In case of a positive outcome a court will order to return the paid deposits back to the payer and return the seized stores to the Master. While getting the deposit back shall not pose any problems, practical realization of return of the seized stores to the Master may be quite difficult.

In this regard, we recommend the Owners an alternative variant: instead of seizure of the undeclared ship’s stores, one may deposit the money equivalent of these stores value to the Customs’ account. In such case, the Master has to file a statement to the Customs office explaining that the ship’s stores are needed for safe exploitation of the vessel and suggesting to put a deposit instead.

Hence, if the Owners put the deposit instead of seizure of the stores and the court makes a decision in the Owners’ favour, it won’t be problematic to get these funds back.

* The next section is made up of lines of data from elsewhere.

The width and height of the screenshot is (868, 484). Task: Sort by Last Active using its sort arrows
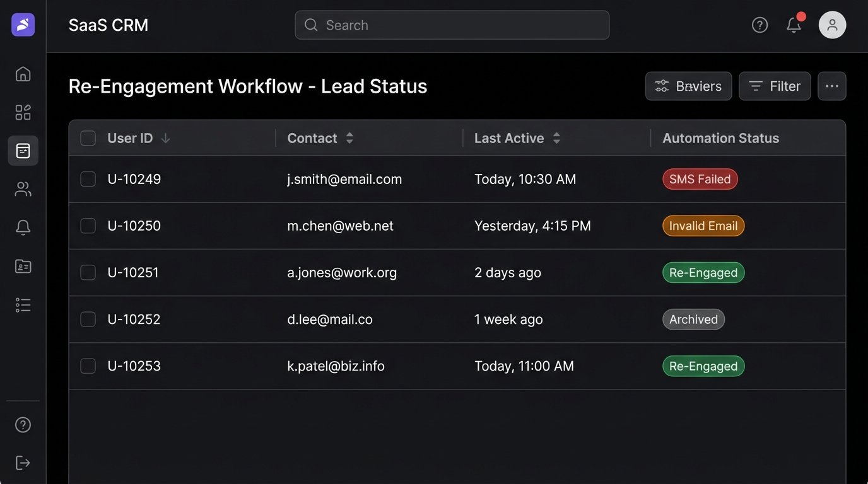click(556, 138)
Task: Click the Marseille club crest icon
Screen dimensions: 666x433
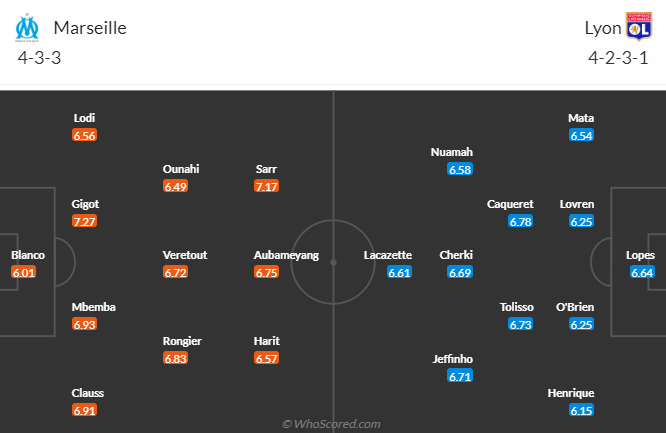Action: tap(29, 26)
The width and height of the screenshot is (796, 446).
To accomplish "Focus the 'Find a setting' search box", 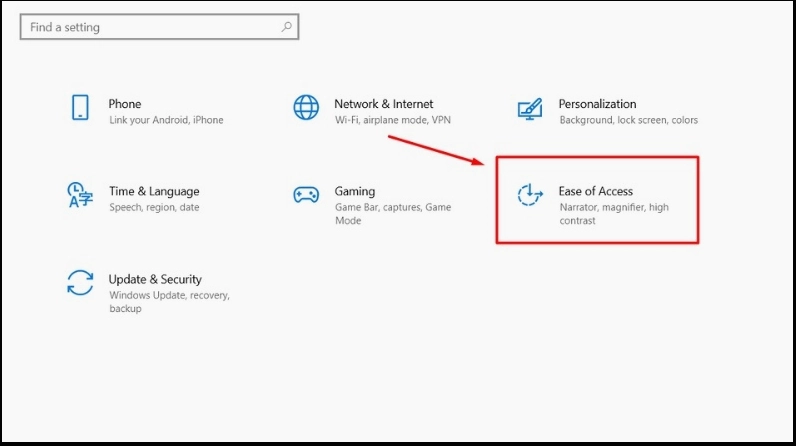I will coord(150,27).
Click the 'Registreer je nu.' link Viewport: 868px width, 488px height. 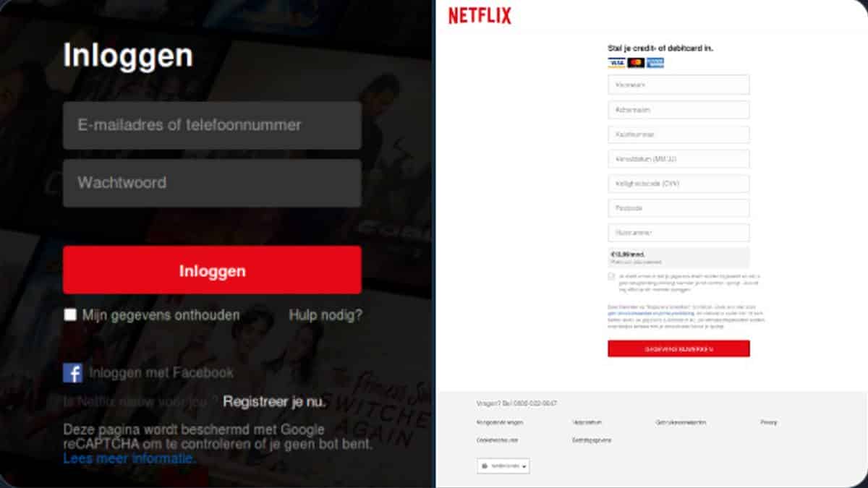point(274,402)
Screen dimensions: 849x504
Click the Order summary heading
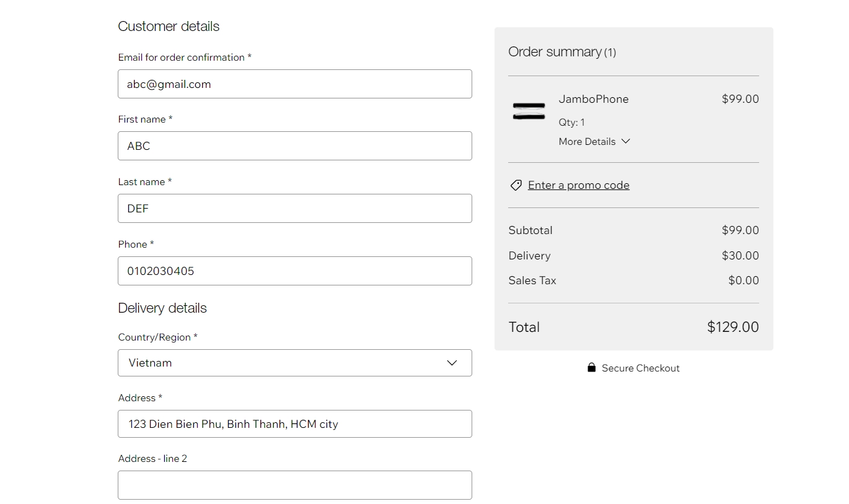pos(555,52)
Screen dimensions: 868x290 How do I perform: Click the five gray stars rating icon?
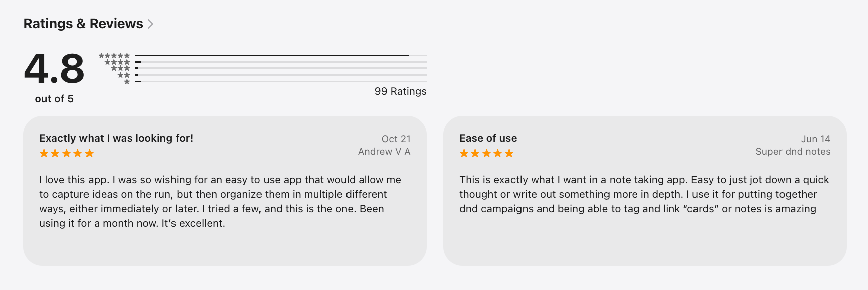(x=115, y=55)
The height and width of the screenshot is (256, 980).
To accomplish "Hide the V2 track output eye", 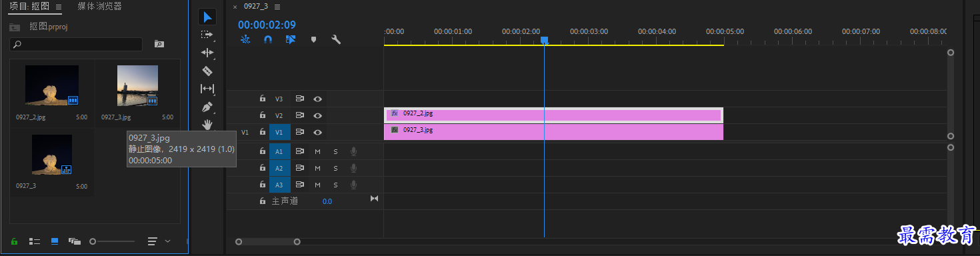I will pyautogui.click(x=318, y=115).
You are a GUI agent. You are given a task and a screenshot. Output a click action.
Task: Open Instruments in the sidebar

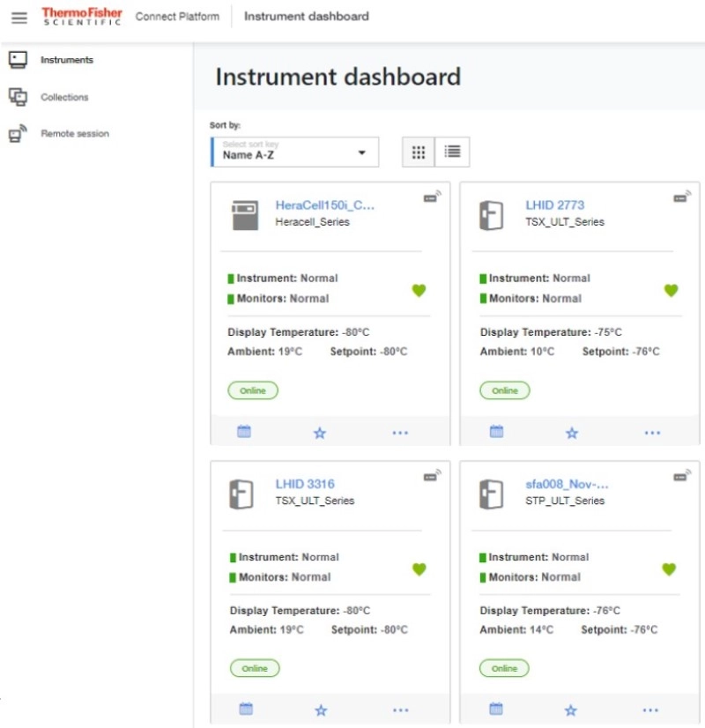66,60
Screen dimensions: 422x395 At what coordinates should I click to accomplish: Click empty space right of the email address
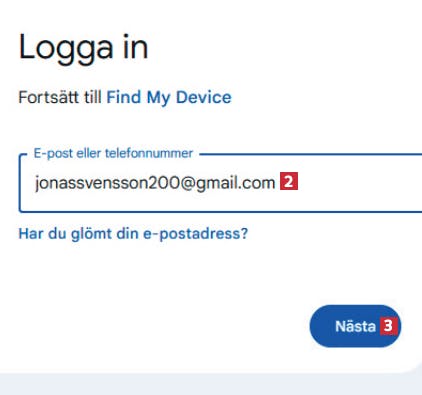coord(360,183)
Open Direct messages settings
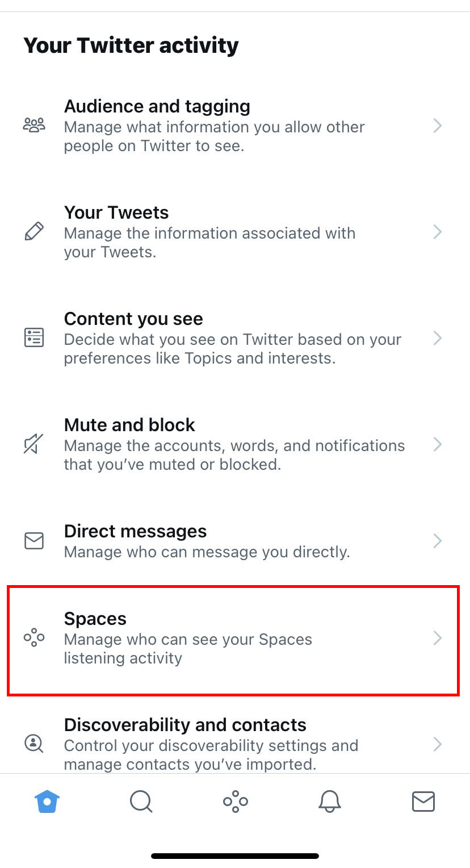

7. Better call your lawyer.

Last but not least, we recommend to use this golden rule as soon as the Master understands that he is facing accusation of violation of customs rules for misdeclaration of ship’s stores. The Master shall inform the Customs officers that he needs legal assistance and refrains from participation in the customs procedures until he gets lawyer’s advice. In summary, the above recommendations are based on our case study of the Master’s usual mistakes, which complicated the defense in different cases. Following these recommendations (apart from advice of a proper declaration of the ship’s stores) may not  help to avoid all problems with Customs authorities, however it will increase the chances for successful defense in further trial and return of the paid deposits as well as seized stores back to the Owners.